One of the joys of John D. MacDonald books is that you’re not really sure what you’re going to get, even by the cover. He writes books about business shenanigans and land deals gone bad, he writes crime books, and sometimes he just writes character studies where the characters deal with disasters. Sometimes, like this book, he creates a sympathetic character who makes bad decisions and more bad decisions, and suddenly he’s a bad guy (as also happened to a lesser degree in Clemmie).
In this book, the main character is a former World War II special forces sort who, twenty years later, is a construction project manager. He started his own company, but fell in love with the daughter of a larger construction company’s owner and has married her. Their childless marriage has descended into that alcohol-soaked suburban immorality and adultery that one finds in MacDonald books sometimes. One of his war buddies comes in from South America with a plan to relieve a courier of several million dollars for an arms purchase just as an attempted coup is thwarted, and with the coup plotter dead or in prison, nobody will care about the money. They devise a plan just like in the old days, and it goes off without a hitch–well, except the friend gets wounded and has to hole up at the main character’s house and dallies a bit with the missus.
Then we’re off: An accidental death, covered up, and then murder to cover up the accidental death, and the police come knocking, and….
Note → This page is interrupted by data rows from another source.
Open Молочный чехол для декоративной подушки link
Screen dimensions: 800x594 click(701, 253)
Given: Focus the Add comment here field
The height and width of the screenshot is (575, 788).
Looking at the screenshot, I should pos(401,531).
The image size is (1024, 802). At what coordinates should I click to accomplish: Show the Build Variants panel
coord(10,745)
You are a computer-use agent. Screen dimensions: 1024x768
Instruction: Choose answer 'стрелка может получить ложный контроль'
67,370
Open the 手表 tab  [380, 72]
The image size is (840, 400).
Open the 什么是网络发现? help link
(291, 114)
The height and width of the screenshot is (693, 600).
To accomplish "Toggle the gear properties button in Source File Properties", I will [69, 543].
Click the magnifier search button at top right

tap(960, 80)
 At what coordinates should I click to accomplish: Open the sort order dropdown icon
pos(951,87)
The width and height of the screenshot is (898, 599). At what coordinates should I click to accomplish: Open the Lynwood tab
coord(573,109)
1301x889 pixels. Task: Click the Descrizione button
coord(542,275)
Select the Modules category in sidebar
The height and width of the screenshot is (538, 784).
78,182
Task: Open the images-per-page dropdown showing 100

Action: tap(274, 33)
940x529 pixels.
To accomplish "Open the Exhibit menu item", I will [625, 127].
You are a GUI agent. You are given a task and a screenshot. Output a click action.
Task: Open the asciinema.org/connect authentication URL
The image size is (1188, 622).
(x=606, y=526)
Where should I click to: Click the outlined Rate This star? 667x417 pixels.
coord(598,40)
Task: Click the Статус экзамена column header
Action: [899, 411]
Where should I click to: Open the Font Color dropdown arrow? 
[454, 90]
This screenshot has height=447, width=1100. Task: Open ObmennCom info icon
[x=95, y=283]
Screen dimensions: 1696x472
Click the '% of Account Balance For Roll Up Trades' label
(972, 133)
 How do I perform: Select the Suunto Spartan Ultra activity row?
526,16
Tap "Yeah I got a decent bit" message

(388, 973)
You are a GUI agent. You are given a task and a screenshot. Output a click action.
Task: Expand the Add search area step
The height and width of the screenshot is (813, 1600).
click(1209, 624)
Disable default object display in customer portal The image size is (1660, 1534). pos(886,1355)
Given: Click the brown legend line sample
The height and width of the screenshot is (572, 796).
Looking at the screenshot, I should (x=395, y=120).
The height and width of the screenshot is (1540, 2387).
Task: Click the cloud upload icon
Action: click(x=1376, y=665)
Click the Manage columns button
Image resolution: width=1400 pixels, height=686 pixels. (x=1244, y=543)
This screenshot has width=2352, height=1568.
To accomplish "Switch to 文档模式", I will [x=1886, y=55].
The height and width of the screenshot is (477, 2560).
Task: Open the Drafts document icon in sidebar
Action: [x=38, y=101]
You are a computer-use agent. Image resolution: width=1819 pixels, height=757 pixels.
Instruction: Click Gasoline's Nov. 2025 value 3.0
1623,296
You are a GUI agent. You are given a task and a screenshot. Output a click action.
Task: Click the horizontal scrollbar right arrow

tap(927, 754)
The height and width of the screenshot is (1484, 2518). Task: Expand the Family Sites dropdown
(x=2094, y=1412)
Well, it is a good read even as the sympathetic character descends out of that sympathy. The end, though, is pretty abrupt, as forces from the government and from South America that were looking for the money show up and set the stage for a bloody climax and then a less bloody anti-climax.
Still, it’s good writing for the most part and reinforces my belief that John D. MacDonald is one of the best writers from the 20th century.